Collected data entries.
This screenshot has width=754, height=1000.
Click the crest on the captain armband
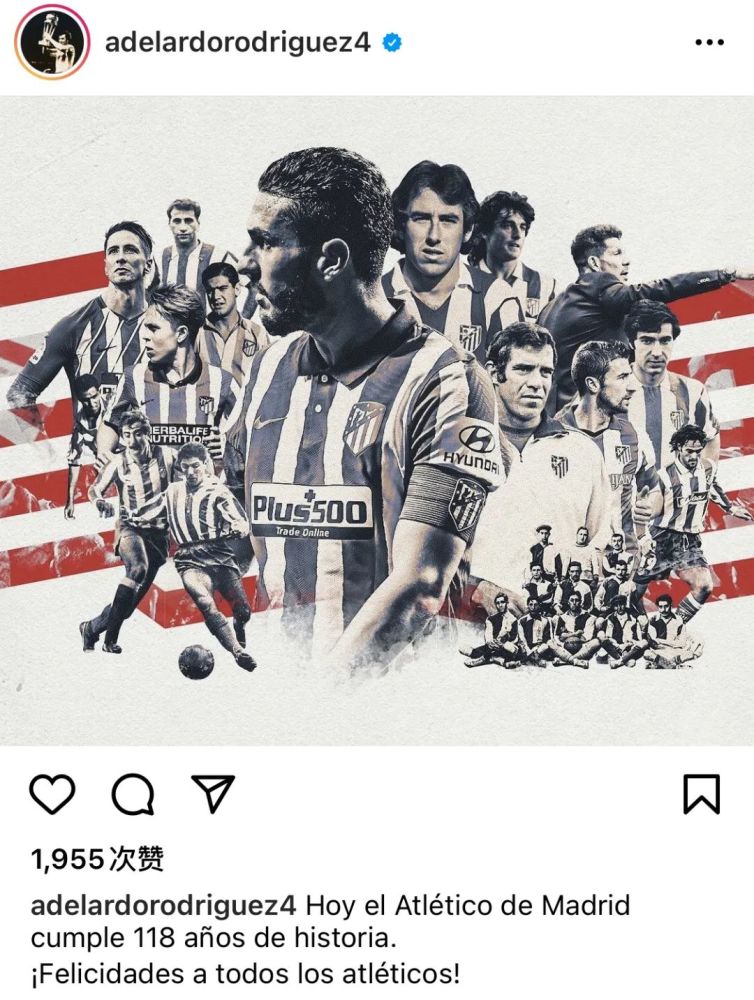[x=466, y=504]
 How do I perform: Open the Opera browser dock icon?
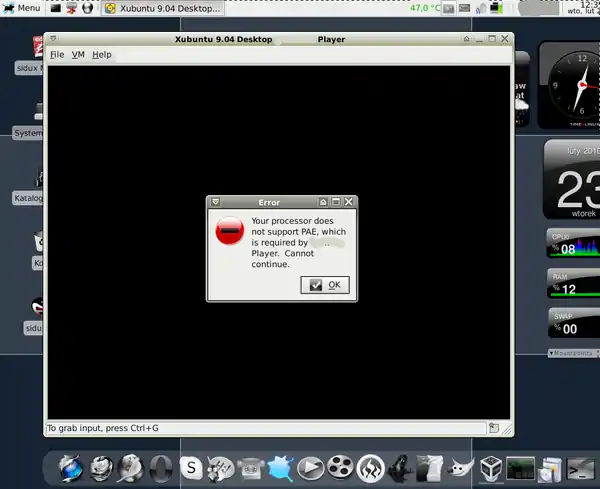[x=161, y=467]
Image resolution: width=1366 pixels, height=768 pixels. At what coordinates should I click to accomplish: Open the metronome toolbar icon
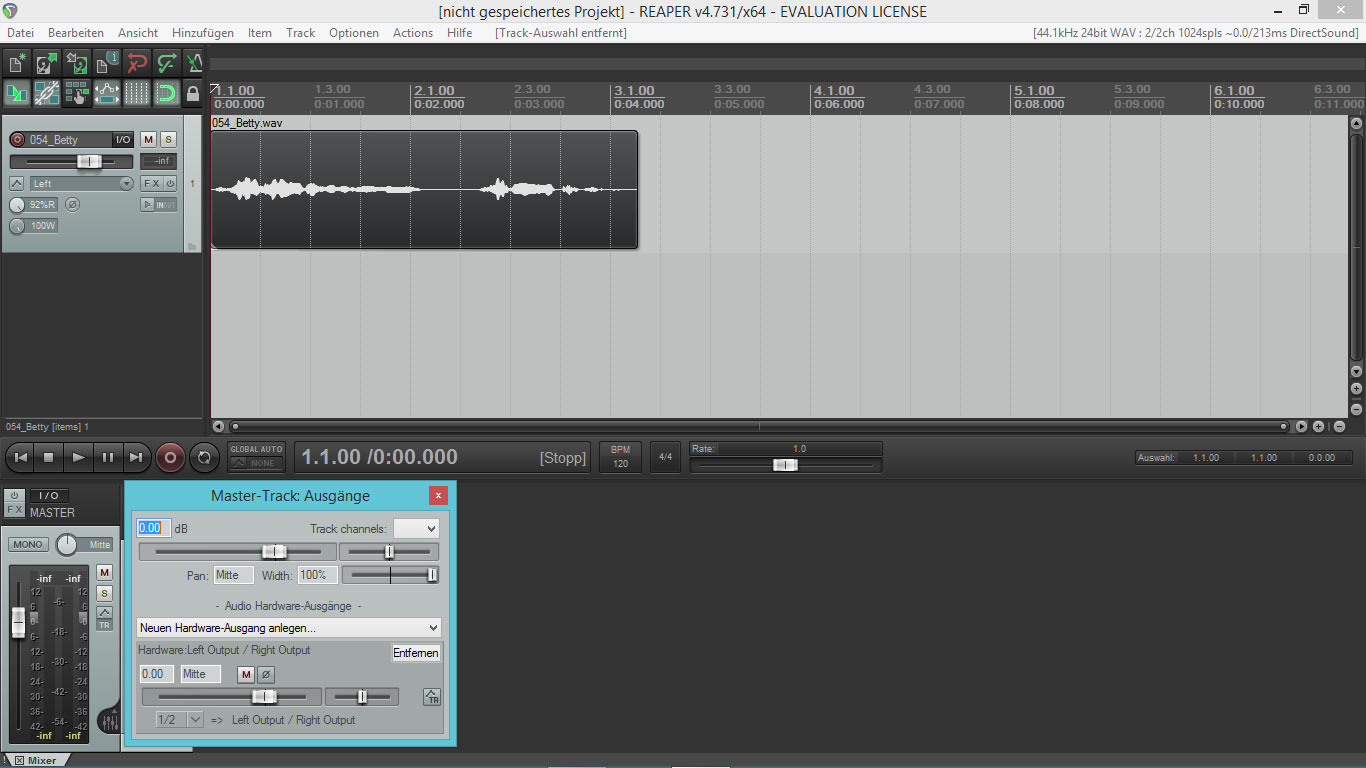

WORK ORDER. All the records above need to be given again word for word. Skip the pictures.

SOLUTION.
This screenshot has width=754, height=1000.
Click the crest on the captain armband
[x=466, y=504]
 How do I perform: Open the Opera browser dock icon?
[x=161, y=467]
Image resolution: width=1366 pixels, height=768 pixels. At what coordinates should I click to accomplish: Open the metronome toolbar icon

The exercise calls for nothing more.